------ Data for this task ------
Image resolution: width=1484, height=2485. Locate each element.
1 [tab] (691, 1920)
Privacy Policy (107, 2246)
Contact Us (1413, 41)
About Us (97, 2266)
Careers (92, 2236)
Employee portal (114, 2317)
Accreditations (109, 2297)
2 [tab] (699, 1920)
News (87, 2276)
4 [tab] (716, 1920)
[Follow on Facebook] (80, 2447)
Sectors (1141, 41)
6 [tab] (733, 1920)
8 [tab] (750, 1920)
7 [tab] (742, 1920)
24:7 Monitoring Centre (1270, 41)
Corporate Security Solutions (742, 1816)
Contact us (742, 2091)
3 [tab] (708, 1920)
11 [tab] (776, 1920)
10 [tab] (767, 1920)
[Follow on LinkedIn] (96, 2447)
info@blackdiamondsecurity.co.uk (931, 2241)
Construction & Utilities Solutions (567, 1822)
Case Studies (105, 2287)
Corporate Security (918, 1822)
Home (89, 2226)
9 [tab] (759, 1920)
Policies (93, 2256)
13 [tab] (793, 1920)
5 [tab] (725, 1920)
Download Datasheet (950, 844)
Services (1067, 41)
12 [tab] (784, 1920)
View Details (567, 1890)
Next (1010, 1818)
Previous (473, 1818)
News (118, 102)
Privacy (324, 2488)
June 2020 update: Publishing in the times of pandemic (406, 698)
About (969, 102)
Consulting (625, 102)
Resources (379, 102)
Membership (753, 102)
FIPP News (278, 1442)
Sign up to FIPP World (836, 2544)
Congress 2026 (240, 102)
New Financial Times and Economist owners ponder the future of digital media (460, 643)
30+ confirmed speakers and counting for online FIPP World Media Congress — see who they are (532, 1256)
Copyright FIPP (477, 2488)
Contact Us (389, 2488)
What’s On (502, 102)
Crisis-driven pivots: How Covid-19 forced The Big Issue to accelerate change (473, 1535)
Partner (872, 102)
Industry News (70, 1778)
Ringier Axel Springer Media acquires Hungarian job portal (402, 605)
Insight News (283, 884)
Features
------
The records above should be reproduced in full, exactly as they read.

» Solution below:
Image resolution: width=1484, height=2485. Locate each element.
1 [tab] (691, 1920)
Privacy Policy (107, 2246)
Contact Us (1413, 41)
About Us (97, 2266)
Careers (92, 2236)
Employee portal (114, 2317)
Accreditations (109, 2297)
2 [tab] (699, 1920)
News (87, 2276)
4 [tab] (716, 1920)
[Follow on Facebook] (80, 2447)
Sectors (1141, 41)
6 [tab] (733, 1920)
8 [tab] (750, 1920)
7 [tab] (742, 1920)
24:7 Monitoring Centre (1270, 41)
Corporate Security Solutions (742, 1816)
Contact us (742, 2091)
3 [tab] (708, 1920)
11 [tab] (776, 1920)
10 [tab] (767, 1920)
[Follow on LinkedIn] (96, 2447)
info@blackdiamondsecurity.co.uk (931, 2241)
Construction & Utilities Solutions (567, 1822)
Case Studies (105, 2287)
Corporate Security (918, 1822)
Home (89, 2226)
9 [tab] (759, 1920)
Policies (93, 2256)
13 [tab] (793, 1920)
5 [tab] (725, 1920)
Download Datasheet (950, 844)
Services (1067, 41)
12 [tab] (784, 1920)
View Details (567, 1890)
Next (1010, 1818)
Previous (473, 1818)
News (118, 102)
Privacy (324, 2488)
June 2020 update: Publishing in the times of pandemic (406, 698)
About (969, 102)
Consulting (625, 102)
Resources (379, 102)
Membership (753, 102)
FIPP News (278, 1442)
Sign up to FIPP World (836, 2544)
Congress 2026 (240, 102)
New Financial Times and Economist owners ponder the future of digital media (460, 643)
30+ confirmed speakers and counting for online FIPP World Media Congress — see who they are (532, 1256)
Copyright FIPP (477, 2488)
Contact Us (389, 2488)
What’s On (502, 102)
Crisis-driven pivots: How Covid-19 forced The Big Issue to accelerate change (473, 1535)
Partner (872, 102)
Industry News (70, 1778)
Ringier Axel Springer Media acquires Hungarian job portal (402, 605)
Insight News (283, 884)
Features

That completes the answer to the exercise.